David Hammond is a Black man in his early twenties, raised partly in Chicago and mostly New York. He has a daughter with a woman he is no longer seeing, and having dropped out of college in Vermont, he turns to private tutoring. His only student is the son of Beverly Whitlock, a longtime supporter of the Illinois senator’s career, who now brings him on to help with the presidential campaign. He works at a fundraising office in Manhattan, then is dispatched to New Hampshire for the primaries. There he meets Regina, a fellow campaigner with her own political ambitions. The campaign takes him to California, Connecticut, and back to New York. There are a couple developments that oughtn’t be discussed here, but every reader knows at least who wins.
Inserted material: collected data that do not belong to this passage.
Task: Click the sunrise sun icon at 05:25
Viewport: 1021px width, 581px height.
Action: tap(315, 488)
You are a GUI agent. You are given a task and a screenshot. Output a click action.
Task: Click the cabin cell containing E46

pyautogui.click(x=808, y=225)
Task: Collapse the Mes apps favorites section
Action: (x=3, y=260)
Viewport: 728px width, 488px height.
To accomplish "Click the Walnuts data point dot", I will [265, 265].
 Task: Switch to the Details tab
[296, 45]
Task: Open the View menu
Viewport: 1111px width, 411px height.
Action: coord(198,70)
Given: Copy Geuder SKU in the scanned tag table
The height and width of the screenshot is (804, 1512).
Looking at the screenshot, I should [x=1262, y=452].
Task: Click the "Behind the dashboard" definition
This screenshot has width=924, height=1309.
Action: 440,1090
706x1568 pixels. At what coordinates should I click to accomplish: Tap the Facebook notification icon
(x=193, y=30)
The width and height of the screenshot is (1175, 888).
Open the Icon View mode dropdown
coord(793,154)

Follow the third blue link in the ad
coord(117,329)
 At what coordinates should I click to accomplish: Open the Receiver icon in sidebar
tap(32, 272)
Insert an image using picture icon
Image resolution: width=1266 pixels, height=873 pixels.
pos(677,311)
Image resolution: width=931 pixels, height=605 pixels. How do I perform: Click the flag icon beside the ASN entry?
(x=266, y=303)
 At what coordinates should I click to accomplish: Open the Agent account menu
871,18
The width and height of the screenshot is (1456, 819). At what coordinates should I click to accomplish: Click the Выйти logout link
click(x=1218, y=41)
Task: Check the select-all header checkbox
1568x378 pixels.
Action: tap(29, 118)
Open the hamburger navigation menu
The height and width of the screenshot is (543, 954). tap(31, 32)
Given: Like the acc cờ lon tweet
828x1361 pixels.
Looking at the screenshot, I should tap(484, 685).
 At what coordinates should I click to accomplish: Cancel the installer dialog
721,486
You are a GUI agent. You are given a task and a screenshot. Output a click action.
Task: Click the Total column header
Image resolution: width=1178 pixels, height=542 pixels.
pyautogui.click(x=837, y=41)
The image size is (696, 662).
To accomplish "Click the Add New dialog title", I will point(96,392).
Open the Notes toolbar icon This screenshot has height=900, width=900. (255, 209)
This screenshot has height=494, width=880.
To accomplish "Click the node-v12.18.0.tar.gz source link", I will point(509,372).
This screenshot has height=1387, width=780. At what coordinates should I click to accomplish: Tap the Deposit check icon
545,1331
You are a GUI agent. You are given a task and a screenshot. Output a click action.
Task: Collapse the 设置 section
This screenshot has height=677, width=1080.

The novel is based on Cunningham’s own experience as an Obama staffer, and without knowing how fictional it has become in his hands, one can complain that it feels shapeless. Some personal crisis might have been devised and put into hectic motion alongside the race, the kind of thing that feels trumped up in a memoir but can be accepted as a protocol in a work of fiction. As it is, David has time to take us back into memories of childhood high jinks in Chicago, or of Pentecostal church in New York, and these excursions become more frequent in the later parts III and IV. There are a couple longueurs: a scene at a New Hampshire bar, and a discussion of old photographs. If the title raises up one great expectation besides those placed in the candidate, it is of some Victorian coincidence, or reversal of fortune. There is a twist connecting the two novels, but plot twists don’t do as much for us when the narration is as ambivalent and apologetic as David’s. 

Cunningham is a theatre critic at The New Yorker, and is not coincidentally very interested in speech and movement. David notes the Black church cadences in the senator’s voice and the gestures that accompany them. The campaign events, public theatre for which David has behind-the-scenes access, are the strongest scenes, marked by moments like Cornel West’s introductory bow that “ended with his torso perfectly parallel to the ground.” But when David’s on the move, he looks hard, doesn’t see quite enough, and reaches for something that isn’t really there, like the “profligate branches of dead sumac at the sides of the road,” or the “thin, digressive trunks of the palm trees.” Readers might be disconcerted when Regina is reported to have “verdant eyebrows” and disappointed when David calls even the candidate’s body language “sour” before calling his features “sour” three pages later.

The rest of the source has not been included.